Other chapters were also forced to untangle bureaucratic red tape. For example, the Portland Public Solicitations Commission in charge of approving individuals and organizations that did public fund-raising, for example, initially denied the Black Panther Party the permit necessary to solicit monies.194 After an outcry from the local community, a permit was granted to the chapter. Oakland police, at the behest of the FBI, routinely harassed the local Party chapter for soliciting money to support its clinics and sickle cell anemia screening initiatives without proper permits. Clinics also drew seemingly more “positive” attention from the state. The success of the New Haven PFMC brought the notice of the Nixon administration, which sent an envoy to the clinic to observe its workings. The government’s suggestion to take over the clinic was rebuffed by the Panthers, who feared co-optation by the state.195

In Los Angeles the Party headquarters and nascent clinic located at 4115 South Central Avenue came under fire by a police raid before it was fully realized.

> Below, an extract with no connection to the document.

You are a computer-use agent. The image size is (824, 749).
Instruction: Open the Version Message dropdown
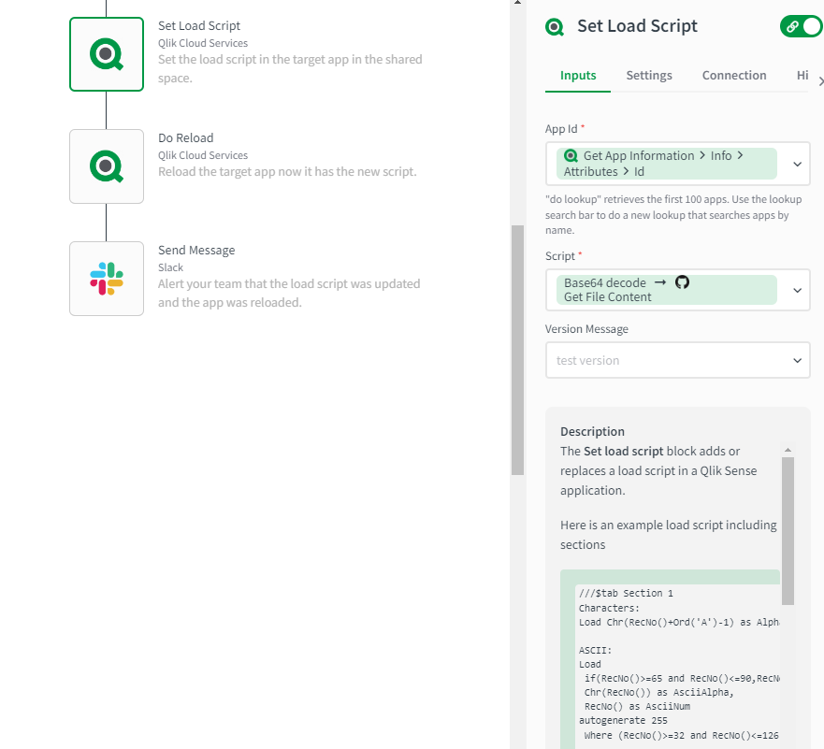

The attack, on December 8, 1969, left the facilities destroyed, a score of Party members injured (and imprisoned), and three police officers wounded.196 The previous evening Branch, several Party members, and Party supporters had gathered at the Los Angeles headquarters to finalize clinic planning.197 The police raid delayed, for a time, the opening of the clinic a few doors away at 3223 South Central Avenue, because the building had been “very severely damaged by gunshot” in the raid on the headquarters.198 But within a few weeks, the Bunchy Carter PFMC was open for business. The clinic opened in the shadow of a year of catastrophic violence—both the Panther killed on the campus of UCLA in January 1969 in an altercation with the US Organization, for whom the clinic was named, and the destructive, fatal December 1969 encounter that this Party chapter had with the police. The launching of the clinic thus signaled the Party’s perseverance and foreshadowed its turn to rededication to community service.

By 1971 the Black Panthers had established a national network of health clinics. In this and other ways, the Party encouraged the poor and predominantly African American communities on whose behalf it advocated to take some measure of control over their healthcare.199 Traditionally, doctors alone set the tone and agenda of the medical encounter. Health radicals empowered patients to be agents in these interactions. The Party’s health activism evidenced the multilayered interactions and the sometimes overlapping commitments of the radical health movement. Certainly, then, the Party’s health politics was not a brand-new idea. It was part of a larger health political terrain. The Party’s health activism, both within and beyond its clinics, was distinctive in its attention to class, health, and race. The organization combined elements of radical health activism with an extant tradition of black communities’ responses to myriad forms of health inequality. Moreover, the Party brought to the efforts of the radical health movement its own social health perspective. This agenda, reflecting the formative influence of the social medicine tradition, assumed a holistic view of disease and illness and incorporated antiracism, Marxist-Leninist ideology, and a critique of medical authority. Conceived as sites of social change, Party medical clinics attended to more than just narrowly defined health needs.